En période de crise, les agents endettés sont contraints à des ventes forcées pour rembourser leurs emprunts :
→ Ventes massives d’actifs → les prix des actifs s’effondrent.
→ La baisse du prix du collatéral réduit la capacité d’emprunt des agents → cercle vicieux.
👉 Exemple 2008 : Les ménages américains incapables de rembourser leurs crédits doivent céder leurs maisons → explosion de l’offre immobilière → effondrement des prix → les ventes ne couvrent plus les crédits → banques en faillite.
👉 Exemple 1929 : Pour rembourser les banques, les emprunteurs revendent massivement leurs titres boursiers → accélération du krach.
📐 Canal 3 — La contraction du crédit
• Contraction du crédit : baisse du volume des crédits accordés par les banques en situation de crise.
Mécanisme :
1️⃣ La chute de la valeur des actifs réduit les ressources des banques → elles ne peuvent plus accorder autant de crédits.
2️⃣ En situation d’asymétrie d’information, les banques font preuve de défiance → elles réduisent les crédits accordés.
3️⃣ Les entreprises ne peuvent plus financer leurs investissements → la production ralentit.
4️⃣ Les salaires diminuent, la consommation se réduit → dépression économique durable.
5️⃣ Les anticipations pessimistes s’auto-entretiennent → crise prolongée.
👉 Exemple années 1930 : Les entreprises ayant des projets d’investissement solides ne pouvaient pas investir car les banques refusaient de prêter → frein majeur à la reprise économique.
📐 Tableau de synthèse des canaux de transmission
| Canal | Mécanisme | Conséquence sur l’économie réelle |
|---|---|---|
| Effets de richesse négatifs | Chute de la valeur du patrimoine (actions, immobilier) → ménages et entreprises moins riches | Baisse de la consommation et de l’investissement → baisse de la demande → chômage |
| Ventes forcées / collatéral | Ventes massives d’actifs → effondrement des prix → collatéral dévalorisé | Faillites bancaires → contraction du crédit → cercle vicieux |
| Contraction du crédit | Banques appauvries + défiance → moins de prêts accordés | Moins d’investissement → moins de production → dépression économique durable |
💡 À retenir
• Effets de richesse négatifs : patrimoine qui perd de la valeur → moins de consommation.

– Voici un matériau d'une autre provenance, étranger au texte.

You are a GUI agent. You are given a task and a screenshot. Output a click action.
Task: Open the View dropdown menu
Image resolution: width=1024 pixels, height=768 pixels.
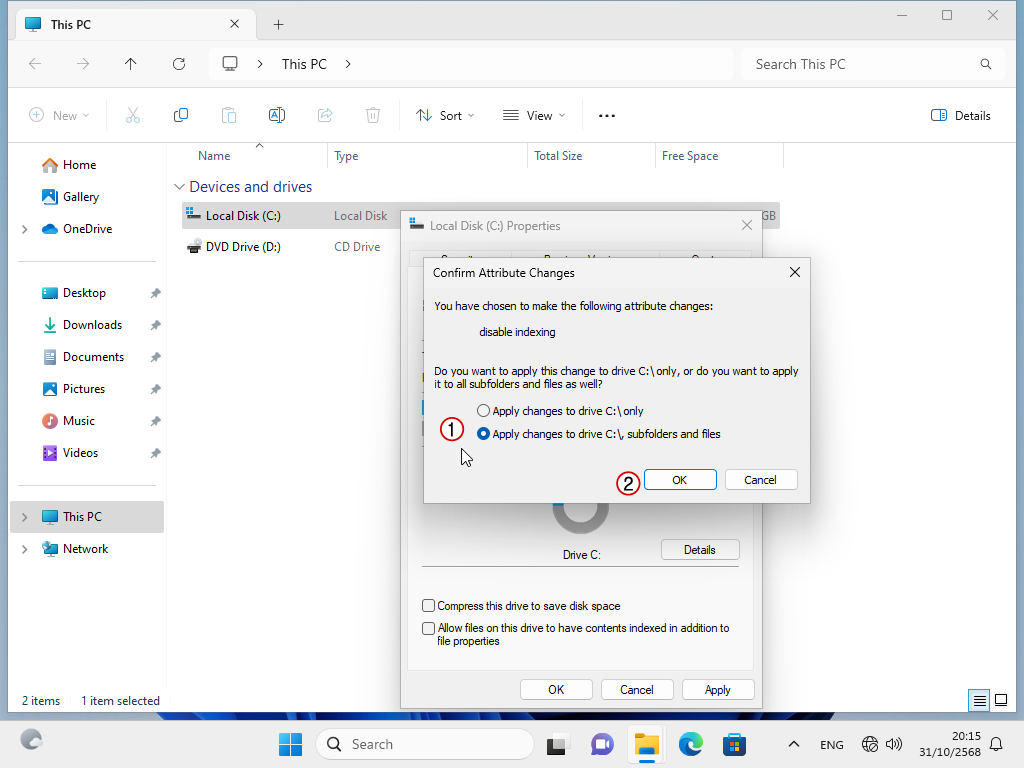(534, 115)
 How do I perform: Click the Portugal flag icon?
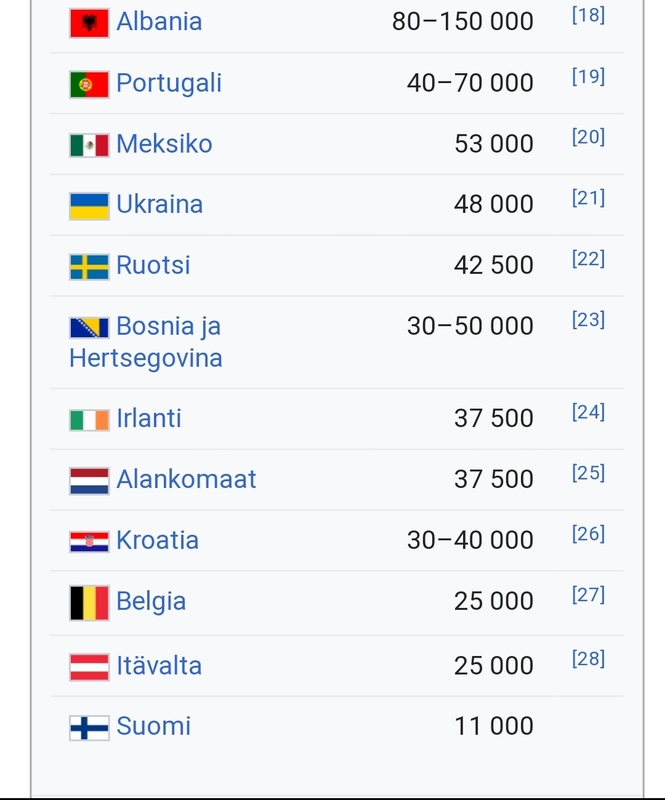(89, 84)
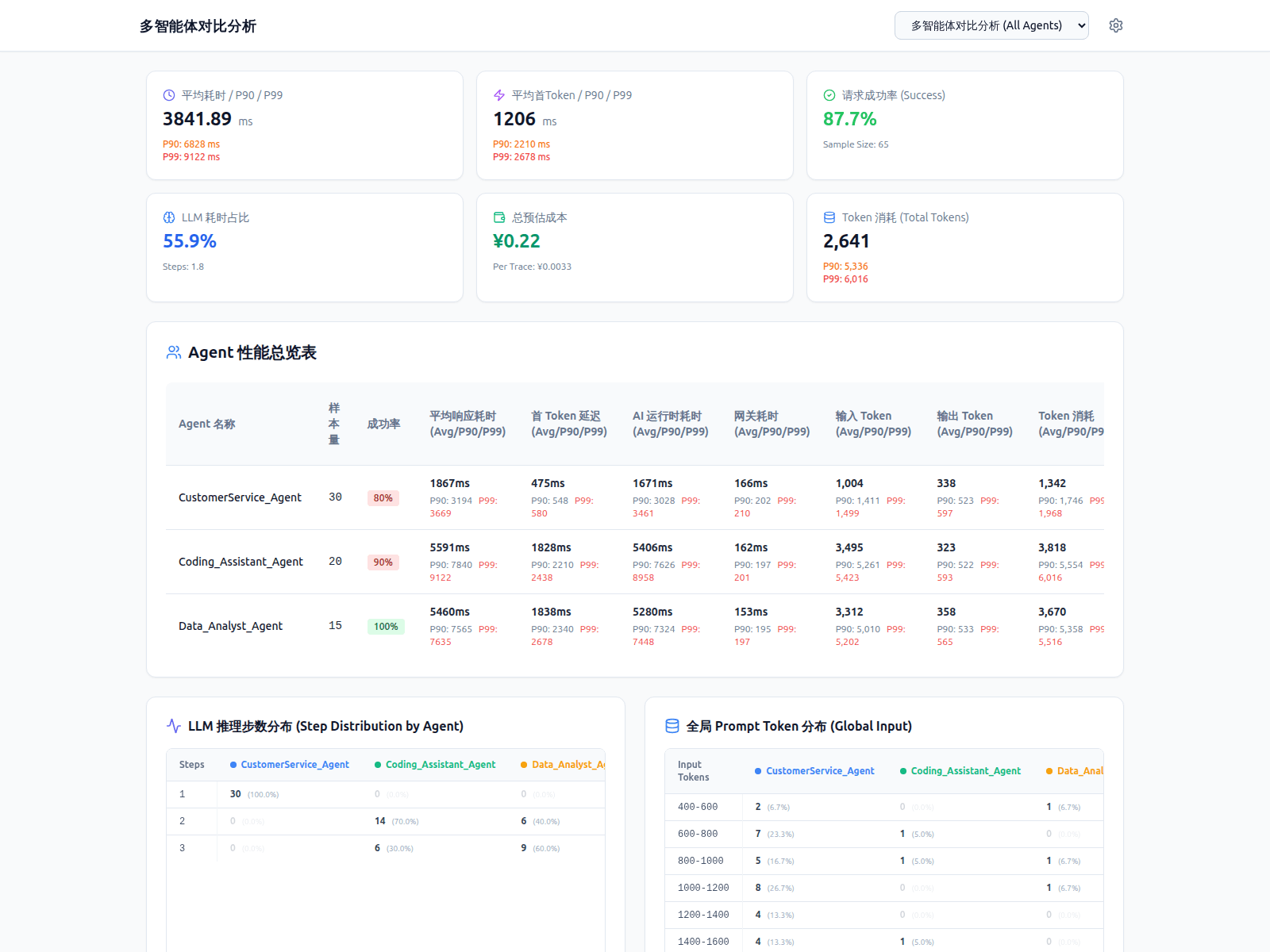Click the 网关耗时 column header
This screenshot has width=1270, height=952.
point(756,416)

• Collatéral : garantie d’un emprunt → si sa valeur chute, la capacité d’emprunt diminue → cercle vicieux.
• Ventes forcées : pour rembourser les dettes → augmentation de l’offre → prix s’effondrent.
• Contraction du crédit : banques fragilisées → moins de prêts → moins d’investissement → dépression.
• Les trois canaux se renforcent mutuellement → crise auto-entretenue.